Which special case is represented by x^2-121?
A.
the difference of two squares
B.
the difference of cubes
C.
the square of a binomial
D.
the sum of cubes
C..i think?
really ?
isn't x^2 a perfect square?
isn't 121 a perfect square ? ---- 11^2 = 121
Don't we subtract (-) to take the difference between 2 numbers?
Now what do you think??
The special case represented by x^2 - 121 is option C, the square of a binomial.
To determine which special case is represented by the expression x^2 - 121, let's break it down and analyze each option.

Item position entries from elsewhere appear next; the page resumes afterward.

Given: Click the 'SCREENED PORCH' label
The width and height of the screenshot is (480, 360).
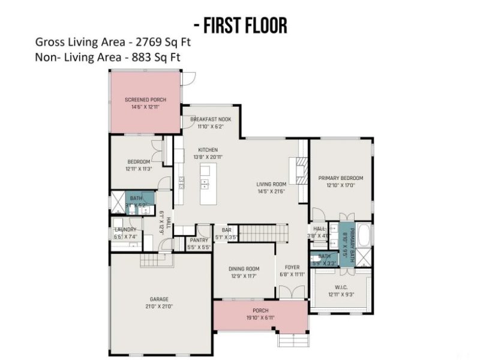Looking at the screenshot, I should pyautogui.click(x=145, y=100).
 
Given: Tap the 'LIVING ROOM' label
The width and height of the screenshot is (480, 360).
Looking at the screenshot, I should pyautogui.click(x=271, y=184).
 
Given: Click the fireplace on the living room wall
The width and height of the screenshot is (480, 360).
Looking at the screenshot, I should pyautogui.click(x=296, y=172).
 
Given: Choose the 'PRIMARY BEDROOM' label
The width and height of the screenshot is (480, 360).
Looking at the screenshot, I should pyautogui.click(x=341, y=178).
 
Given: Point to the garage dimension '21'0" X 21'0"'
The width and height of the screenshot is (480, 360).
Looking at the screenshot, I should pyautogui.click(x=159, y=306).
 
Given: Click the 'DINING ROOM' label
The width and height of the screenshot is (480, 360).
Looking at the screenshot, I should pyautogui.click(x=244, y=268).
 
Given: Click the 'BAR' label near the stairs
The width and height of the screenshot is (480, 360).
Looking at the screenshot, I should pyautogui.click(x=226, y=230).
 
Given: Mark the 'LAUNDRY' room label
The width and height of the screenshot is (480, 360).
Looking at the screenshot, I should pyautogui.click(x=125, y=230).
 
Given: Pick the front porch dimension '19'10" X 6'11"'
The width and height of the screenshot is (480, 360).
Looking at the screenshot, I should pyautogui.click(x=260, y=317).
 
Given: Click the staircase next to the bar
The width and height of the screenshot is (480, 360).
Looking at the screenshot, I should pyautogui.click(x=264, y=232).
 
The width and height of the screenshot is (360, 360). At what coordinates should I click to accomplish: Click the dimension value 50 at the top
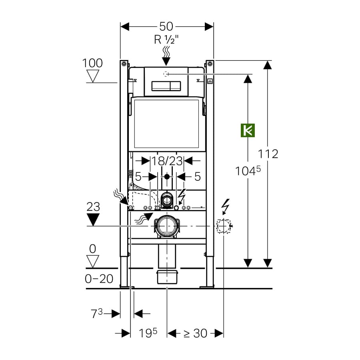[166, 26]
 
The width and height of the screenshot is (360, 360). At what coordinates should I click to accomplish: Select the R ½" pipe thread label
[166, 40]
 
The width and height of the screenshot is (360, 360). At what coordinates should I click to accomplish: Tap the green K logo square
[248, 130]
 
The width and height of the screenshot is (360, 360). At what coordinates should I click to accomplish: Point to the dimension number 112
[268, 154]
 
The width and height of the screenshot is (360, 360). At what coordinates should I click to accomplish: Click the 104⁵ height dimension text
[248, 171]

A. The difference of two squares: This special case is represented by expressions of the form a^2 - b^2. In this case, we have x^2 - 121, which cannot be written as the difference of two squares because 121 is not a perfect square.
B. The difference of cubes: This special case is represented by expressions of the form a^3 - b^3. Again, we have x^2 - 121, which cannot be written as the difference of cubes.
C. The square of a binomial: This special case is represented by expressions of the form (a + b)^2 or (a - b)^2. The expression x^2 - 121 cannot be rewritten in either of these forms.
D. The sum of cubes: This special case is represented by expressions of the form a^3 + b^3. Here, we have x^2 - 121, which cannot be written as the sum of cubes.
Since none of the given options fit the expression x^2 - 121, the correct answer is none of the above.